Mizzou Students’ Idea Becomes a Reality: Deaton Scholars Program CAFNR Feature Article

This article originally appeared in an online College of Agriculture, Food and Natural Resources publication written by Jacqueline Janorschke and published on March 14, 2020. Read it here!

Then-senior Maria Kalaitzandonakes and then-freshman Holly Enowski, both science and agricultural journalism students interested in food insecurity, helped lay out the framework for what would later become DSP. The students envisioned a program dedicated to food insecurity and poverty issues that was multidisciplinary and encompassed a mentoring component.

“What’s so exciting about this program is that undergraduate students who were in the College of Agriculture, Food and Natural Resources had recognized the power of all these ideas that they were getting from all parts of the university and they said, ‘If we pull this together and find a way to work together, we can come up with some new solutions to some old problems,’” Deaton said.

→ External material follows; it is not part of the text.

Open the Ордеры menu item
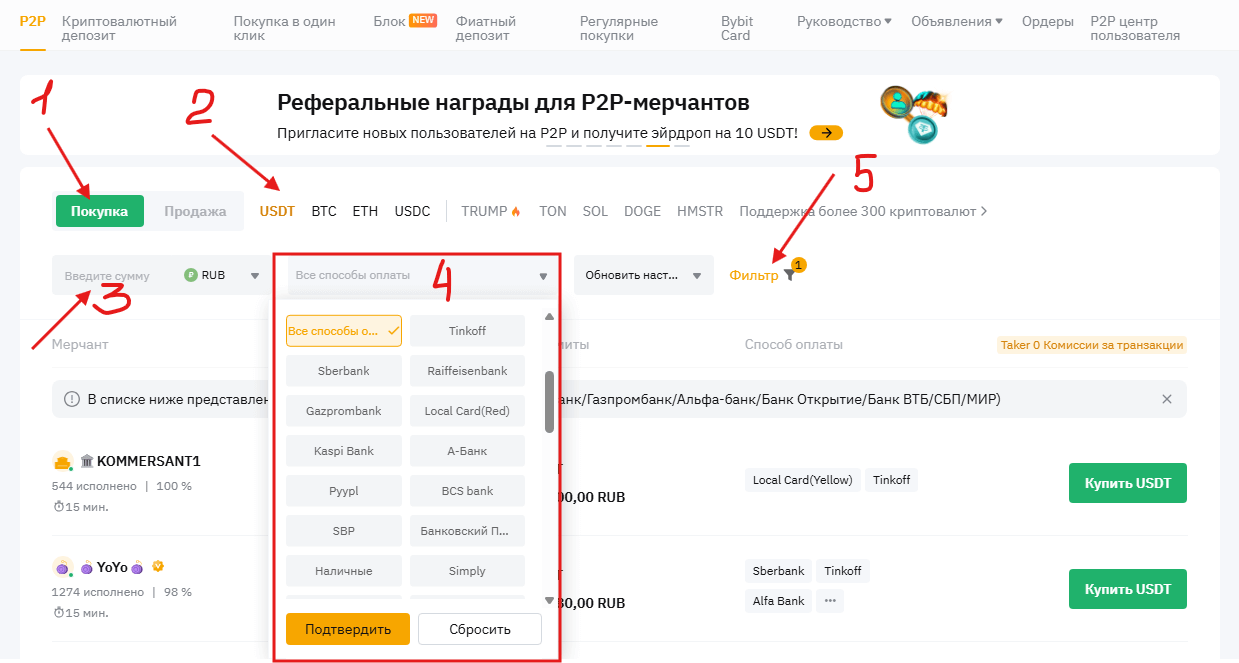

“What I like so much about the Deaton Scholars Program is that it is a campus-wide initiative, but really has roots in the values and the things that I learned within CAFNR,” said Enowski, who’s now a senior and a program leader for DSP.

Enowski addresses students, faculty and staff during the DSP Spring Opening Ceremony this January. Photo by Yanu Prasetyo, courtesy of DSP.

The program began in the spring of 2017 with mentor and mentee pairings; Kalaitzandonakes and Enowski modeled the first pairing. A freshman, sophomore or junior would be paired with a senior, graduate or PhD student from across different disciplines. Together, the mentor and mentee would identify an issue related to poverty and food security and work to create a final community project that offered real-life solutions to the issues the students identified.

“The DSP mentoring aspect is important to me personally because a lot of times growing up and in the early years of college I felt like people didn’t take my passion for food insecurity seriously,” Enowski said. “The mentorship aspect in DSP empowered me to take myself seriously.”

Today, DSP looks very similar to the initial year, except rather than being put in groups of two, participants work in teams of four or five students from different disciplines to frame a poverty or food insecurity problem plaguing a community in the US, or elsewhere, and generate a creative potential solution to solve or alleviate the problem.

“The team dynamic has allowed people to really find a community within DSP,” Enowski said.

There were 55 Deaton Scholars this year, and around three-fourths of the students participating in the program are undergraduates.

“It’s heavily driven by the fresh ideas of undergraduates willing to tackle difficult issues,” Deaton said.

…..

Deaton Scholars present their team projects during the DSP graduation ceremony and have the option of applying for possible funding to take steps to implement the project. DSP is a semester-to-semester program, so students who are still interested can continue their work in the next semester.

Deaton Scholars visit during their first meeting at the 2020 Opening Ceremony. Photo by Yanu Prasetyo, courtesy of DSP.

“We encourage students to work together to make something that’s tangible, that could be implemented and that would actually work,” Enowski said.

….

For Enowski and Deaton, watching DSP grow throughout the years has been “exciting, stimulating and worthwhile.”

“When the Deaton Scholars Program started, people thought we were crazy and they didn’t think the program was suitable for undergraduate students,” Enowski said. “Now, to see it have name recognition on campus, to see projects funded and people move on to graduate school with a focus on food insecurity or using some aspect of what they learned in Deaton Scholars beyond the program, has been the most rewarding part.”